EXCERPT TO READ
• • • •
By Riya Bhattacharjee
Wednesday March 04, 2009 - 07:01:00 PM
Morgan (left), a college student who was assaulted by the sexual predator targeting young girls wearing skirts, walks down Piedmont Avenue with her friends during a Wednesday afternoon“skirt rally” organized by UC Berkeley students.
Riya Bhattacharjee
Morgan (left), a college student who was assaulted by the sexual predator targeting young girls wearing skirts, walks down Piedmont Avenue with her friends during a Wednesday afternoon“skirt rally” organized by UC Berkeley students.

Short skirts, long skirts, itsy-bitsy polka-dotted mini skirts, ruffled skirts and pleated skirts, and even a kilt or two took over the steps of Sproul Plaza Wednesday at noon to protest the sexual predator on the UC Berkeley campus who is going around lifting women’s skirts on desolate street corners and dark alleyways. 

Organized by university groups V-Day, Berkeley NOW, and the Women’s Identity and Sexuality Small Group, the rally brought together more than 60 women wearing skirts of different shapes, sizes and colors to emphasize that they were not “skirting the issue,” and instead raising awareness among their peers to ensure that the suspect is caught as soon as possible. 

The Berkeley Police Department reported Monday that the latest incident in the long list of sexual attacks had occurred Saturday, when the alleged sexual predator snuck up behind the first victim at 3:45 a.m. on Piedmont Avenue near Channing Way, and targeted the second victim in a similar manner around 11 p.m. on Dwight Way near College Avenue, reaching up under their garment to sexually penetrate them with his fingers. 

The attacks bring the total number of sexual assaults to 20. 

Some students said that the incidents had created a sense of fear among young women in the sororities and dorms—whose walls have been plastered with a sketch of the suspect, described by the Berkeley police as a white man in his 20s, about 5 feet 10 inches tall, weighing around 160 pounds with a medium built and dark, wavy hair.
• • • •
LISTED RECORDS
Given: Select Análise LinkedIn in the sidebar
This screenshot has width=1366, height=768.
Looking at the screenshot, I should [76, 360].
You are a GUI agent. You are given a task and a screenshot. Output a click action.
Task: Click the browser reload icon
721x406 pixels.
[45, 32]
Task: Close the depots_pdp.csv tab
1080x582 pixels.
• • • •
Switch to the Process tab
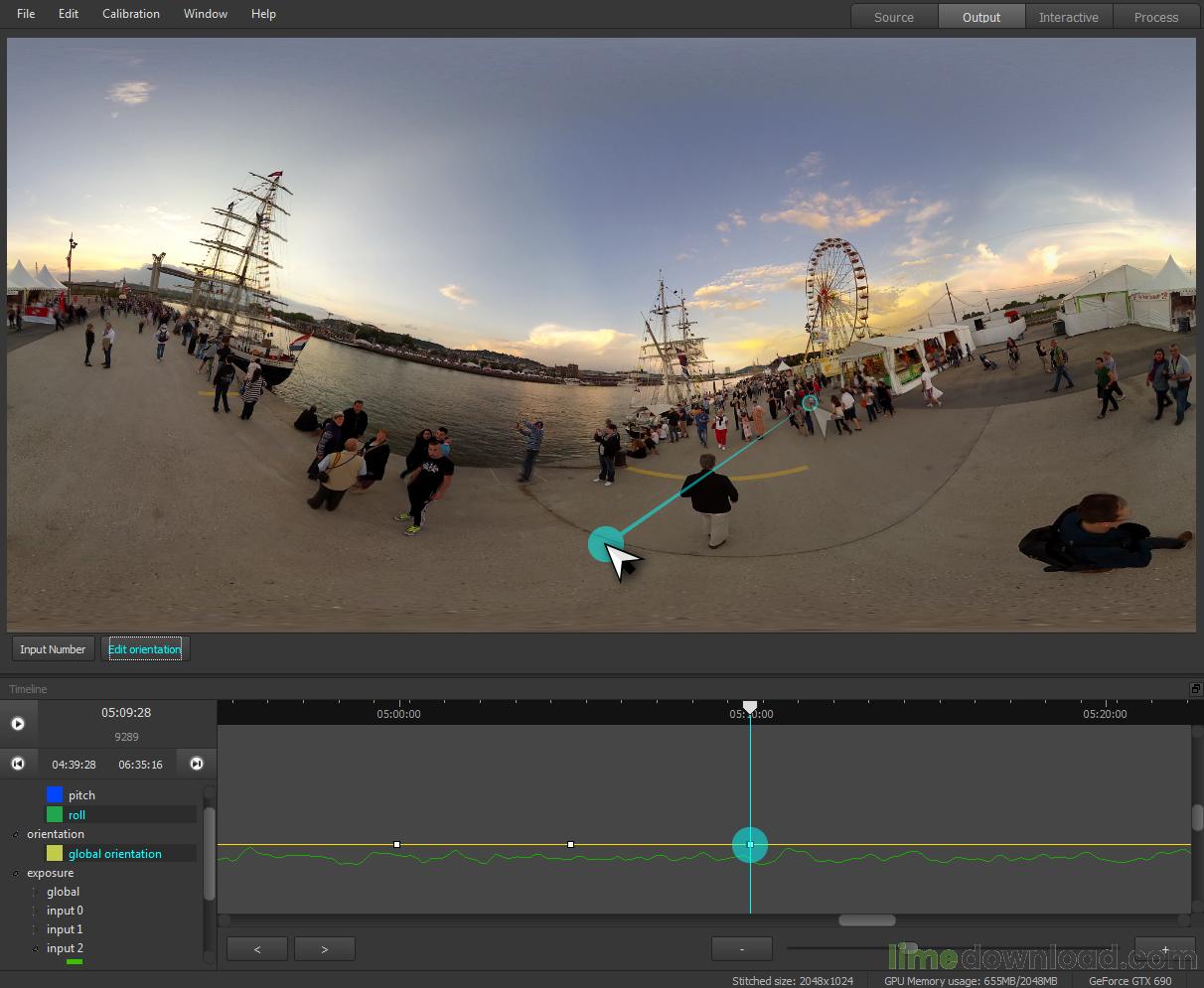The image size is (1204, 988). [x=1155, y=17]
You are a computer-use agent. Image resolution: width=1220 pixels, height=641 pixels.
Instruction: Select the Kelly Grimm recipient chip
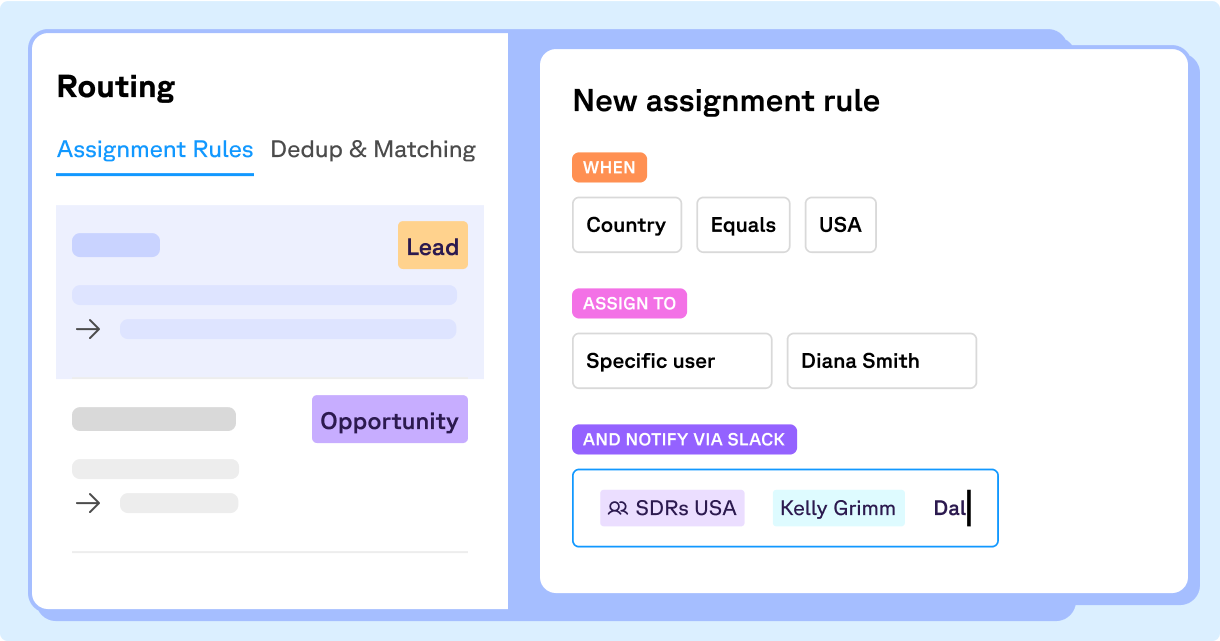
• • • •
TASK LIST
1 – Translate this sentence from the skirt rally article into Spanish: "The attacks bring the total number of sexual assaults to 20."
2 – Please repeat word for word the part of the skirt rally article that opens with the words "The attacks bring" and closes with "dark, wavy hair.".
3 – Carry on the skirt rally article from its final sentence.

TASK-BY-TASK OUTPUTS
1 – Los ataques elevan a 20 el número total de agresiones sexuales.

2 –
The attacks bring the total number of sexual assaults to 20. 

Some students said that the incidents had created a sense of fear among young women in the sororities and dorms—whose walls have been plastered with a sketch of the suspect, described by the Berkeley police as a white man in his 20s, about 5 feet 10 inches tall, weighing around 160 pounds with a medium built and dark, wavy hair.

3 –
Others said that they were surprised to hear people asking questions such as why the victims were out alone at night or wearing a skirt, which they said took the focus away from the actual crime. 

Led by V-Day, a grassroots movement which aims to end violence against women, students enacted the scene “my short skirt” from Eve Ensler’s The Vagina Monologues, a book celebrating female sexuality, to draw attention to their plight. 

“My short skirt is turquoise water with swimming colored fish, a summer festival in the starry dark, a bird calling a train arriving in a foreign town—my short skirt is a wild spin, a full breath, a tango dip—my short skirt is initiation, appreciation, excitation,” said a UC Berkeley student, reading aloud from the book. “It is not an invitation, a provocation, an indication that I want it or give it or that I hook—my short skirt is not begging for it, it does not want you to rip it off me or pull it down.” 

Alex Stone, a UC Berkeley senior who is involved with the production of the play scheduled to take place next week, said that skirts were not an invitation for people to attack women. 

“When I first heard the news of this serial sexual predator, my first thought was, ‘uh-oh, I wear a lot of skirts,” said Stone, who wore a long ruffled skirt Wednesday to show solidarity for the victims. “My second thought was, ‘maybe I should lay off the skirts for a little until this blows over.’ Then I got angry. I was angry because my initial reaction to the assaults on Piedmont was to react in fear and let this criminal control my life. My skirts are not meant to provide easy access to anyone. They are not an invitation to attack me.” 

Stone said that she was enraged that women were too often blamed for their attack. 

“We focus our attention on what we think the women should have done differently to avoid the attack rather than looking at the attackers and examining their behavior,” she said. “This mentality has led sexual assault and rape to be the most underreported crimes in the U.S. Luckily, many of the women attacked recently have had the courage and support to report these heinous crimes so that the predator can be caught.” 

Morgan, a college student who had been assaulted by the skirt-lifter, spoke at the rally about her shocking experience.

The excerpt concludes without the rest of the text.